§ **Aim of the exercise**:
Please repeat the lines of the listing from the line holding "Giỏ hàng (0) (414, 5)" through the last line, inclusive, replacing "Price" with "Cost" and keeping everything else unchanged.

━━━━━━━━━━━━━━━━━━━━━━━━━━━━━━

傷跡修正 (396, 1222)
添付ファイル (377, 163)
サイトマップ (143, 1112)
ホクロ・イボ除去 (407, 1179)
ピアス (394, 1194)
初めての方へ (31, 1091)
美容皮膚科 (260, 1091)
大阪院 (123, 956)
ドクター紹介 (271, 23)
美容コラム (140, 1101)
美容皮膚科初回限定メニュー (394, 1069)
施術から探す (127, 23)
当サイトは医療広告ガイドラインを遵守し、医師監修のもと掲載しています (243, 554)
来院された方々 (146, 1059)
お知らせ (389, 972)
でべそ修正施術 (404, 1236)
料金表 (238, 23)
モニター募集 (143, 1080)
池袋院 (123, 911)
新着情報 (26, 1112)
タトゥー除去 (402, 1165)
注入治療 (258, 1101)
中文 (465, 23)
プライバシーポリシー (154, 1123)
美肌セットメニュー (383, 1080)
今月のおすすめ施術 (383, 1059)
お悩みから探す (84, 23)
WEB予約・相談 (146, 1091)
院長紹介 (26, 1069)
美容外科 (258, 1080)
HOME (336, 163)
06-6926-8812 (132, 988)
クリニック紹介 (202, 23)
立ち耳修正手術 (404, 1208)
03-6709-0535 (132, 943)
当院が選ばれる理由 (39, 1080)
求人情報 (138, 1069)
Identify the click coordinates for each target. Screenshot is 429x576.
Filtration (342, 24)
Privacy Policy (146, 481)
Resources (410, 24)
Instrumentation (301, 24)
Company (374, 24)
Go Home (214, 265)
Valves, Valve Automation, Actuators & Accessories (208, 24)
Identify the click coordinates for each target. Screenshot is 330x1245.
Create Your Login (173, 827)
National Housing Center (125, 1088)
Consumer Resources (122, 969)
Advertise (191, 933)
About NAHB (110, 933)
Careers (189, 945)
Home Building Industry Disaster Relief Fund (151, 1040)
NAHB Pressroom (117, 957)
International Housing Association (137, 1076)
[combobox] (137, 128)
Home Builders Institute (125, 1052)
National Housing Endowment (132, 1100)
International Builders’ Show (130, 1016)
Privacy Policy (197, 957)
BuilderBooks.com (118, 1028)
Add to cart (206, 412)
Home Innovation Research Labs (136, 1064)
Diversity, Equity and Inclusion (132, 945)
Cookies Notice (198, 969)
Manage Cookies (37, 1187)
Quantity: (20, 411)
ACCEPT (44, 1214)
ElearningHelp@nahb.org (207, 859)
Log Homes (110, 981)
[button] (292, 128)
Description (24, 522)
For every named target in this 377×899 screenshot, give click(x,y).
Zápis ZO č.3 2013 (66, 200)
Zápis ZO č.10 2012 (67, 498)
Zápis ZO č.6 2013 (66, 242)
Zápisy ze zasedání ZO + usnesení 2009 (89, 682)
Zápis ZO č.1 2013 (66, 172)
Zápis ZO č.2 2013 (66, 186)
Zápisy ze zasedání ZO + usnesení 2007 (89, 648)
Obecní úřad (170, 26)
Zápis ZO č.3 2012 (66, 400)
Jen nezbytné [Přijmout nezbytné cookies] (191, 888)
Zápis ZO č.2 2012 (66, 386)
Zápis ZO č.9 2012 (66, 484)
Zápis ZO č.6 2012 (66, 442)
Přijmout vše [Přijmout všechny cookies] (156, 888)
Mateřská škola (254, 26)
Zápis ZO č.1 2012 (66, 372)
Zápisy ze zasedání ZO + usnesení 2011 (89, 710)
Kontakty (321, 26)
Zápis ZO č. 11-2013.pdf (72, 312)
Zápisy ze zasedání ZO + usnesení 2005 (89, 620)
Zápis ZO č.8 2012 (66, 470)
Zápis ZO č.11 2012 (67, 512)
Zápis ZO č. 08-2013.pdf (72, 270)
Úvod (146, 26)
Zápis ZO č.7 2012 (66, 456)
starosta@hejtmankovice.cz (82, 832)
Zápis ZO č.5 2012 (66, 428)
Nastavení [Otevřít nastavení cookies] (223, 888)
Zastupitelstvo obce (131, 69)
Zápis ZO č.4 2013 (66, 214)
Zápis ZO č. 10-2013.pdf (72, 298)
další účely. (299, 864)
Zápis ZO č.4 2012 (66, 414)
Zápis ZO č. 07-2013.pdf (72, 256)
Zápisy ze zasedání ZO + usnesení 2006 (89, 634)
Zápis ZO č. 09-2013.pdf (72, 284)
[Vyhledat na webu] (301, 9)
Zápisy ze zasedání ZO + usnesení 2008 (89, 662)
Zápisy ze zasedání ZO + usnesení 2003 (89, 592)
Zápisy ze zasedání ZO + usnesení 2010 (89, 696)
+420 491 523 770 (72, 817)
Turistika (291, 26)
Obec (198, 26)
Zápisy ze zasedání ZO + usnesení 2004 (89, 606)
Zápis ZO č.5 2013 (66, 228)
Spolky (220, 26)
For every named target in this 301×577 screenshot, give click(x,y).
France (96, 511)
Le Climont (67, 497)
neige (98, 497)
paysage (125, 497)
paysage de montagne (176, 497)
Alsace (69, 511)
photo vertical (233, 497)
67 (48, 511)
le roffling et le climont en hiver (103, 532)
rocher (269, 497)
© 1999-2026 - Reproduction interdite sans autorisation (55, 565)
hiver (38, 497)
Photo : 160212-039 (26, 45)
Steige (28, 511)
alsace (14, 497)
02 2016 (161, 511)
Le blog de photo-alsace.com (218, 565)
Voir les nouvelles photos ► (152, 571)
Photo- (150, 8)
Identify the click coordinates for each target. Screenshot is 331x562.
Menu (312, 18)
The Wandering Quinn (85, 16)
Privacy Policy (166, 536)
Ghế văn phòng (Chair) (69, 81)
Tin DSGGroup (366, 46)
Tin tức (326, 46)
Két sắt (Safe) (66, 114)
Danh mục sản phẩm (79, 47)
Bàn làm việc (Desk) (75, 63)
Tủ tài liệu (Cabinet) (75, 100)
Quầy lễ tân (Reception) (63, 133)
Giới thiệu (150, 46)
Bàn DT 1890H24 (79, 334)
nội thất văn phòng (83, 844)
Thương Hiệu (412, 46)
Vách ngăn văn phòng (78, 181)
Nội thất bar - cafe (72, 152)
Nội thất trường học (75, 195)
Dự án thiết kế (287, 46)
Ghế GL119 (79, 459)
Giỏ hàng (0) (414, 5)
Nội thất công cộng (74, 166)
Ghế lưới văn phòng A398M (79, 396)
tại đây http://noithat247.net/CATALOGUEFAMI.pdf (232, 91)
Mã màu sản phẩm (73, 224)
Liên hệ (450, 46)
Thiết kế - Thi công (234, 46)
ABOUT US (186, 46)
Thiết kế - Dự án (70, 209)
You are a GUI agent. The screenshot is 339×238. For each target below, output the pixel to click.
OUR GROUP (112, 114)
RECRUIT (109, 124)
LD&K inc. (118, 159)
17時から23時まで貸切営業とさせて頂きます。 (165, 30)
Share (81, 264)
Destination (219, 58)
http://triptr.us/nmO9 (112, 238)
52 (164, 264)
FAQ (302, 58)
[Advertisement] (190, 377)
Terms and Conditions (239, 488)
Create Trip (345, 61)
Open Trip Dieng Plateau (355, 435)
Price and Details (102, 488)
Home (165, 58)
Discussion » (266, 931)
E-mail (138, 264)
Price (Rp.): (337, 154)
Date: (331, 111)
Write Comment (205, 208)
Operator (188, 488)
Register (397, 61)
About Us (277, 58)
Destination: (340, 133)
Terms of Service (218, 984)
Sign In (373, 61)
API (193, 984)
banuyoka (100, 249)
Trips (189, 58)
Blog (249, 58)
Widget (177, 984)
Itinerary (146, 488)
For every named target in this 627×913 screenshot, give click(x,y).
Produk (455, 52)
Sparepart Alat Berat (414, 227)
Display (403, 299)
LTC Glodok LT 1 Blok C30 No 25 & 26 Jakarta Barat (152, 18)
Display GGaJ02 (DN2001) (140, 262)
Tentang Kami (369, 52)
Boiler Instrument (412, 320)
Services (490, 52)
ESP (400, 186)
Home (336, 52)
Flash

━━━━━━━━━━━━━━━━━━━━━━━━━━━━━━

§ **Written solution**:
Giỏ hàng (0) (414, 5)
Nội thất công cộng (74, 166)
Ghế lưới văn phòng A398M (79, 396)
tại đây http://noithat247.net/CATALOGUEFAMI.pdf (232, 91)
Mã màu sản phẩm (73, 224)
Liên hệ (450, 46)
Thiết kế - Thi công (234, 46)
ABOUT US (186, 46)
Thiết kế - Dự án (70, 209)
You are a GUI agent. The screenshot is 339×238. For each target below, output the pixel to click.
OUR GROUP (112, 114)
RECRUIT (109, 124)
LD&K inc. (118, 159)
17時から23時まで貸切営業とさせて頂きます。 (165, 30)
Share (81, 264)
Destination (219, 58)
http://triptr.us/nmO9 (112, 238)
52 (164, 264)
FAQ (302, 58)
[Advertisement] (190, 377)
Terms and Conditions (239, 488)
Create Trip (345, 61)
Open Trip Dieng Plateau (355, 435)
Cost and Details (102, 488)
Home (165, 58)
Discussion » (266, 931)
E-mail (138, 264)
Cost (Rp.): (337, 154)
Date: (331, 111)
Write Comment (205, 208)
Operator (188, 488)
Register (397, 61)
About Us (277, 58)
Destination: (340, 133)
Terms of Service (218, 984)
Sign In (373, 61)
API (193, 984)
banuyoka (100, 249)
Trips (189, 58)
Blog (249, 58)
Widget (177, 984)
Itinerary (146, 488)
For every named target in this 627×913 screenshot, give click(x,y).
Produk (455, 52)
Sparepart Alat Berat (414, 227)
Display (403, 299)
LTC Glodok LT 1 Blok C30 No 25 & 26 Jakarta Barat (152, 18)
Display GGaJ02 (DN2001) (140, 262)
Tentang Kami (369, 52)
Boiler Instrument (412, 320)
Services (490, 52)
ESP (400, 186)
Home (336, 52)
Flash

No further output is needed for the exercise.